* **Work request**: Once every line below with "agent" has been counted, state the total and nothing else.

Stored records
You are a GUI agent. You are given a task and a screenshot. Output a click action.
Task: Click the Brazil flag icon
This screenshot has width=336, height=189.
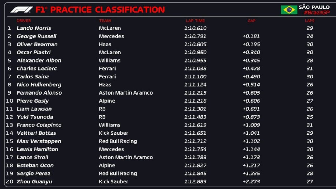tap(289, 10)
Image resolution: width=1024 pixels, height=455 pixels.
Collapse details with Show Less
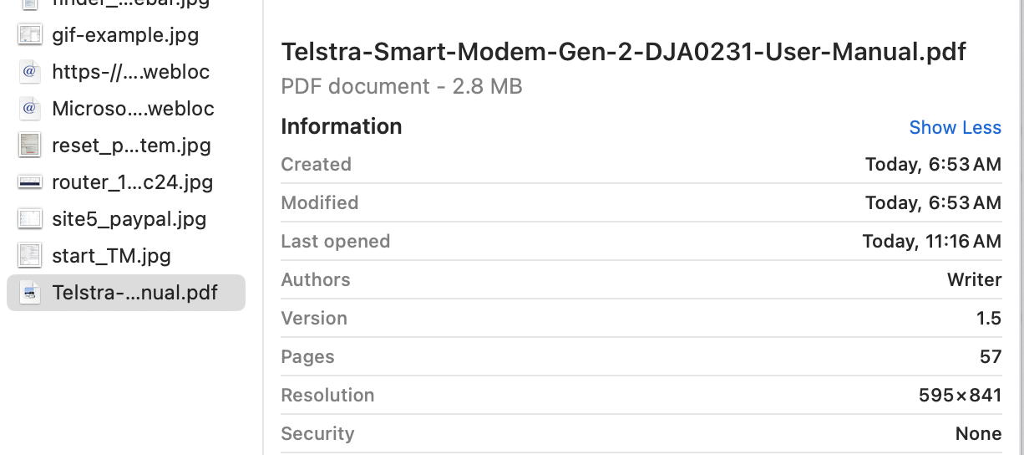click(955, 127)
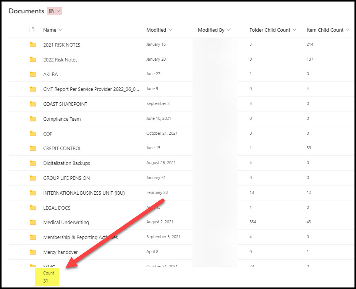Open the Folder Child Count column menu
Image resolution: width=356 pixels, height=289 pixels.
pos(295,30)
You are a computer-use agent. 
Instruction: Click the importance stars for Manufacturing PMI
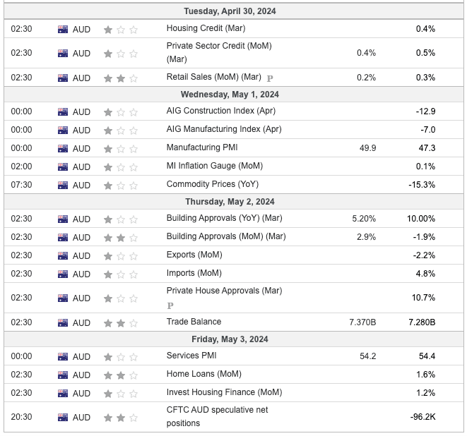pyautogui.click(x=121, y=148)
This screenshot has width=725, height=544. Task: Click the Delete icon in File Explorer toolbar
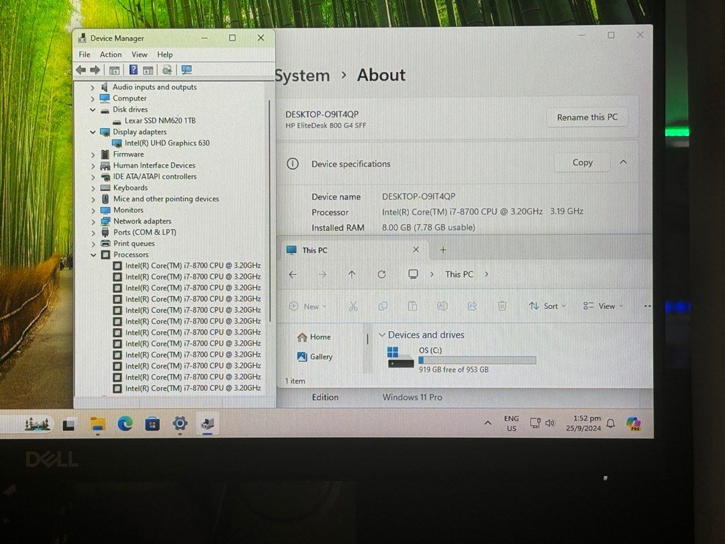click(x=501, y=306)
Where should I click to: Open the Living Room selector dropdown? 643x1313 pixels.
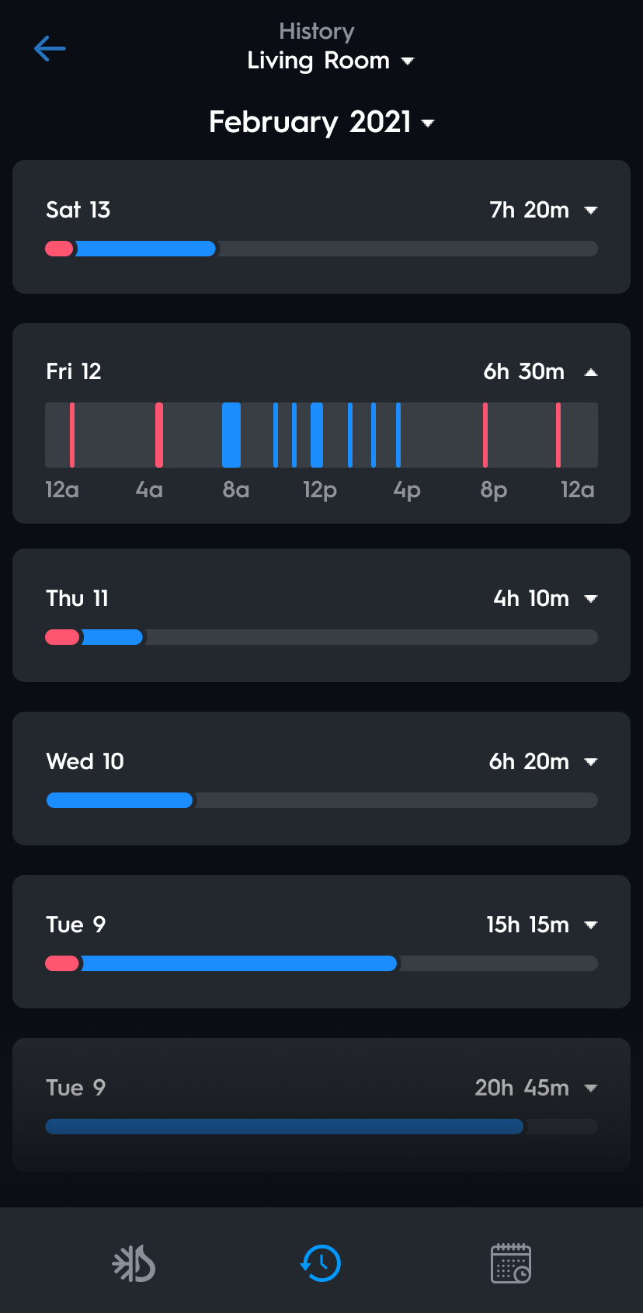[x=331, y=61]
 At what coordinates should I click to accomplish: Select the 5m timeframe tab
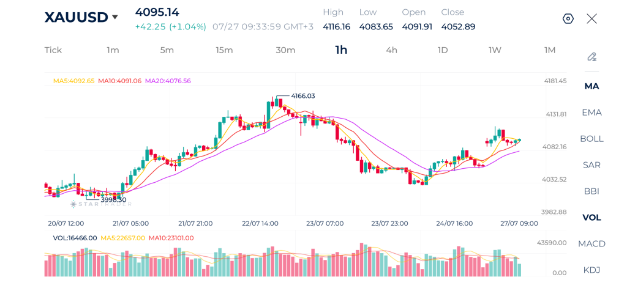coord(167,50)
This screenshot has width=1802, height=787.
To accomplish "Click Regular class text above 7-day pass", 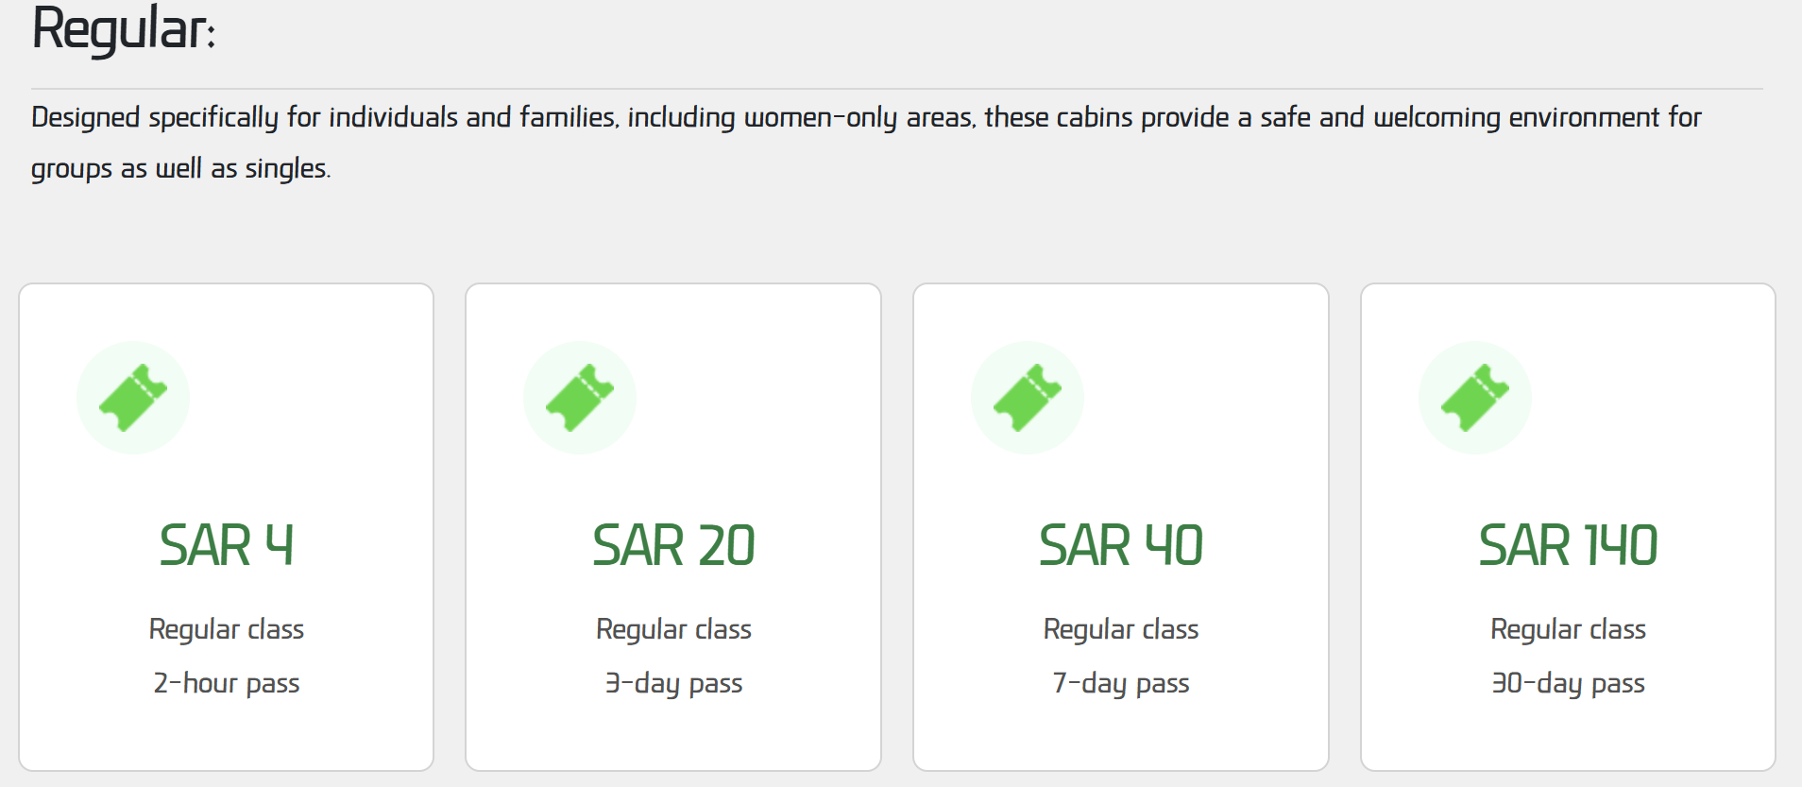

* **Solved exercise**: 2